» Task brief
Begin at the line where "Given: Open the 最新アプリ section" appears and reproduce exactly every line through the end of the data below, both included, skipping pictures.

» Dataset entries
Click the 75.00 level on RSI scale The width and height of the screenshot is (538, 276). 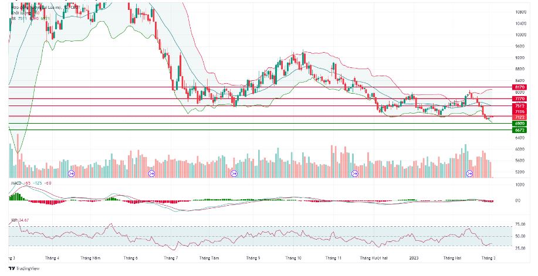[x=520, y=224]

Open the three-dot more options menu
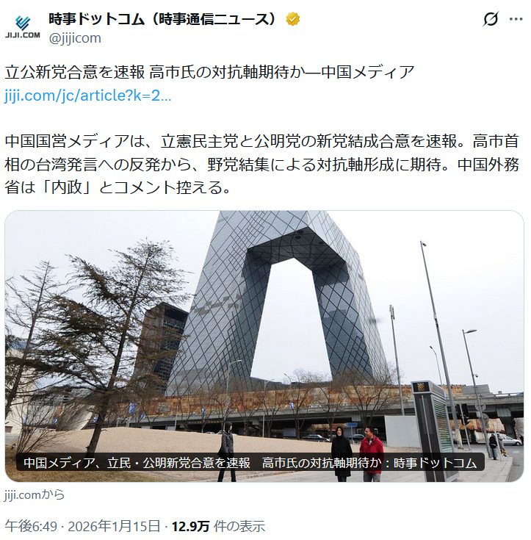coord(516,19)
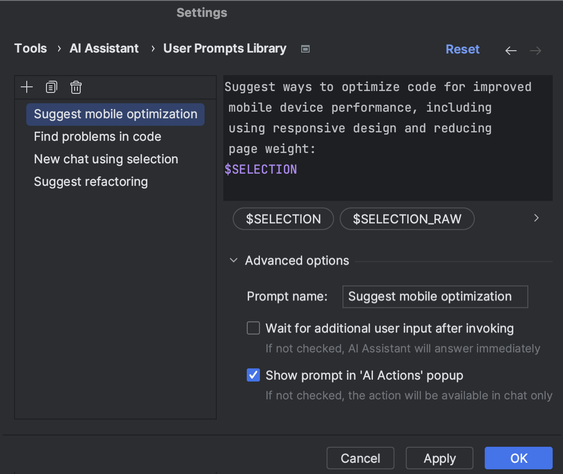Click the small icon beside User Prompts Library

tap(305, 49)
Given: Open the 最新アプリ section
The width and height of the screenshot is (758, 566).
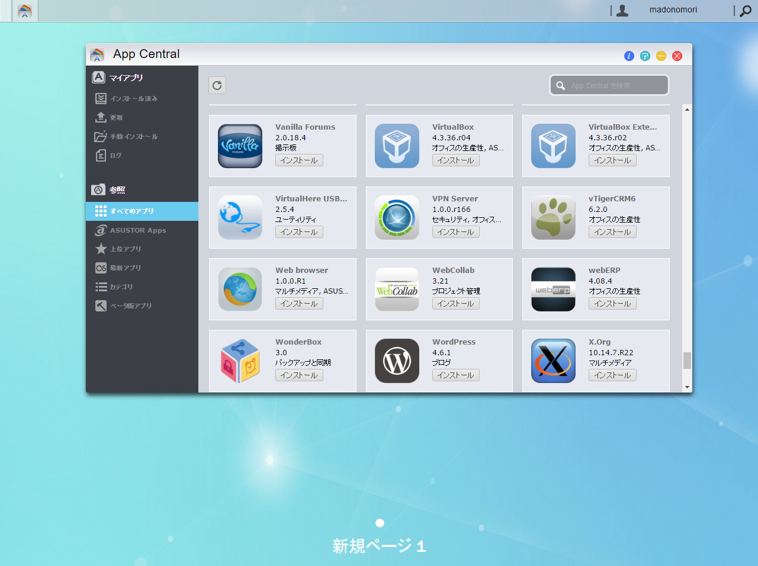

» Answer space
Given: Open the 最新アプリ section
The width and height of the screenshot is (758, 566).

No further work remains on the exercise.